Task goal
Using the passage about teaching human space flight, decide whether each statement agrees with it, answering yes or no and quoting the words that settle it: (a) The writer's main class is Introduction to Human Space Flight. (b) The writer expects most students in the class to become astronauts. (c) The writer's visits to young people are limited to college campuses.

Reading passage

***

In the fall of 2014, I left NASA to become a full-time professor at Columbia. My main class, and my most popular one, is Introduction to Human Space Flight. The way I see it, I’m training my replacements. My job is to inspire them, to show them what it takes to live and work and accomplish great things under brutally difficult circumstances. I take them from the story of Ernest Shackleton to life on the International Space Station and cover everything in between. Not all of my students will become astronauts—most of them won’t—but they may help the environment or cure a disease or create some life-saving technology. The same lessons still apply. I try to teach them to be socially useful, to put their talents in the service of the public good. And I’m not only talking to the students in my class. I travel to high schools across the country, talking to young people by the thousands, encouraging them to go to college, to challenge themselves, to follow their dreams.

***

(Items drawn from a dataset)
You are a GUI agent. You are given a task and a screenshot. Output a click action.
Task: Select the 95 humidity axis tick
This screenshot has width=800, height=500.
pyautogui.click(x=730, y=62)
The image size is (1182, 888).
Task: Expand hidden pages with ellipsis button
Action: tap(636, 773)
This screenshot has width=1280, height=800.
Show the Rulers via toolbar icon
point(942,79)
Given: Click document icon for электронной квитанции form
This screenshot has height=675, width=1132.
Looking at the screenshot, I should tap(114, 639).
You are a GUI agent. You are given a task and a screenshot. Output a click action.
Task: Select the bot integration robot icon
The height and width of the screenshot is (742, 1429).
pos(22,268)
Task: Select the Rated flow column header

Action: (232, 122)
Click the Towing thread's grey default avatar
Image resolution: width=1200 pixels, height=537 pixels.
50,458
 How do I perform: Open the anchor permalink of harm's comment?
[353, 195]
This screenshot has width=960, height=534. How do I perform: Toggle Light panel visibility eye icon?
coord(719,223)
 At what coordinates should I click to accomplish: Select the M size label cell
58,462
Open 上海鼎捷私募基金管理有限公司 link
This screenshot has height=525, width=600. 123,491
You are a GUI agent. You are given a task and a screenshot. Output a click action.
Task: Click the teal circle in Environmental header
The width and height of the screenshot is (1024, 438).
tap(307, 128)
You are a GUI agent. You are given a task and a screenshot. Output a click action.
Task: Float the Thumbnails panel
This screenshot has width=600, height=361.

***

Response box
(a) Yes: "My main class, and my most popular one, is Introduction to Human Space Flight."
(b) No: "Not all of my students will become astronauts—most of them won’t"
(c) No: "I travel to high schools across the country"